Ante su ausencia, la funcionaria expresó que quien lleve la representación de la Contraloría seguirá en la misma línea, pero aclaró que la entidad de control no se va a oponer al principio de oportunidad para los Nule, pues éste estará condicionado a que en un año se indemnice a las víctimas, que son las entidades públicas.

Con esta salvaguarda no habrá oposición, recalcó la contralora. Además, el organismo seguirá adelante con cinco procesos más que involucran a los Nule y persistirá en una acción popular que los responsabiliza del daño al patrimonio. “No dependemos de la Fiscalía para cumplir nuestras obligaciones”, puntualizó.
Pelea por principio de oportunidad

Del principio de oportunidad para los Nule viene hablándose desde antes de que se entregaran a la justicia. En abril de 2011, ya en Colombia, sólo aceptaron un delito: peculado. Entonces volvió a tomar fuerza la versión judicial del principio de oportunidad para evitar cuatro delitos, a cambio de ser testigos de excepción en el escándalo del carrusel de la contratación en Bogotá.

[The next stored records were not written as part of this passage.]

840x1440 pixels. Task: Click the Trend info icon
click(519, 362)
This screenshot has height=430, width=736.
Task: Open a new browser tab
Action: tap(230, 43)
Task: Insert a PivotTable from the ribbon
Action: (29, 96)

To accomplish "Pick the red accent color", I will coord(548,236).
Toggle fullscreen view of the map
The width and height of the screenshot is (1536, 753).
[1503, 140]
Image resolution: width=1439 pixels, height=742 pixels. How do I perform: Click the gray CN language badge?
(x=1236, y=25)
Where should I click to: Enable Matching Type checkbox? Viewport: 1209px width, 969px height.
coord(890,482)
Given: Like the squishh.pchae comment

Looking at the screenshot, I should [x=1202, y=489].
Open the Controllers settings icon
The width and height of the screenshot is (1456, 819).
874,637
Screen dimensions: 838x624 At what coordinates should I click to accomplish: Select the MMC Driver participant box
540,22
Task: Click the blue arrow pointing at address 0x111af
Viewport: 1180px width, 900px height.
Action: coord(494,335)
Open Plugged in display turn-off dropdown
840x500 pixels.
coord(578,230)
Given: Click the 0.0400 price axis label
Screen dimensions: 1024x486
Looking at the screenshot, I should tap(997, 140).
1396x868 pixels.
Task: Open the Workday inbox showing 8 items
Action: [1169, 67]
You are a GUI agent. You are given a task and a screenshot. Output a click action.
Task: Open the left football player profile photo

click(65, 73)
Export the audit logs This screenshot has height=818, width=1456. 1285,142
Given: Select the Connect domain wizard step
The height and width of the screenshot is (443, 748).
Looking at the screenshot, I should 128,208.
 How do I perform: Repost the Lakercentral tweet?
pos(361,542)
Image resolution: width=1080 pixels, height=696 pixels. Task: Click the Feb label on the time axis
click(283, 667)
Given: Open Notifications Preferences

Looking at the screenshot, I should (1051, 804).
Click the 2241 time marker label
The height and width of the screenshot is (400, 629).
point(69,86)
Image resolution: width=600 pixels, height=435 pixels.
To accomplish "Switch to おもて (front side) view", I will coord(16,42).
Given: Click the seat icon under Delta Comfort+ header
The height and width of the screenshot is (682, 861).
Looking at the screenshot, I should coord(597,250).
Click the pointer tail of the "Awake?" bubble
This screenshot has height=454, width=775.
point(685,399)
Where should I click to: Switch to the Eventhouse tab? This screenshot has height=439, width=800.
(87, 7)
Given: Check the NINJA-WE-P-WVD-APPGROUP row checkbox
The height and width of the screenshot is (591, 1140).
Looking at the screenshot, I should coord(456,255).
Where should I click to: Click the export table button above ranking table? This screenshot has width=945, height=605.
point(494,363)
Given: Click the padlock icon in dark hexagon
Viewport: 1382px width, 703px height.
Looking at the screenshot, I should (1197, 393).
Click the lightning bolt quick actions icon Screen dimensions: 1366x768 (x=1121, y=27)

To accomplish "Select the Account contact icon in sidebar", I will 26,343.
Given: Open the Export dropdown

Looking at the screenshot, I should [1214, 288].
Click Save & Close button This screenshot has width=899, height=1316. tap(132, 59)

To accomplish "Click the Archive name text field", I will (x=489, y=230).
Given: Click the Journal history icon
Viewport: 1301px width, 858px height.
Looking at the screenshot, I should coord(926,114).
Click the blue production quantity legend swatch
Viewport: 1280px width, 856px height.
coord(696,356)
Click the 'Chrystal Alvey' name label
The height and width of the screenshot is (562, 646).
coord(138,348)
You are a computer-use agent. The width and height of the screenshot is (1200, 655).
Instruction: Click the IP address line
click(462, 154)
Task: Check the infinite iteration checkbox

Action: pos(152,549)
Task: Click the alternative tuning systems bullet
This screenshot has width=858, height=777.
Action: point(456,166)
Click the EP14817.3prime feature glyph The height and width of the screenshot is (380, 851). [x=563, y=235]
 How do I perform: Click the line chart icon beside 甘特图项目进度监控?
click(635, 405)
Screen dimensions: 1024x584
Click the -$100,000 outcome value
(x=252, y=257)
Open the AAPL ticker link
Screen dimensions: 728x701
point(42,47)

A principios de 2012 la Fiscalía anunció que los Nule tendrían principio de oportunidad parcial, y la Contraloría logró fortalecer su tesis: si no hay devolución de dineros para las víctimas de las defraudaciones, no hay negociación. El próximo 11 de abril y ante un juez de garantías deberá realizarse la audiencia que define la suerte inmediata de los polémicos empresarios.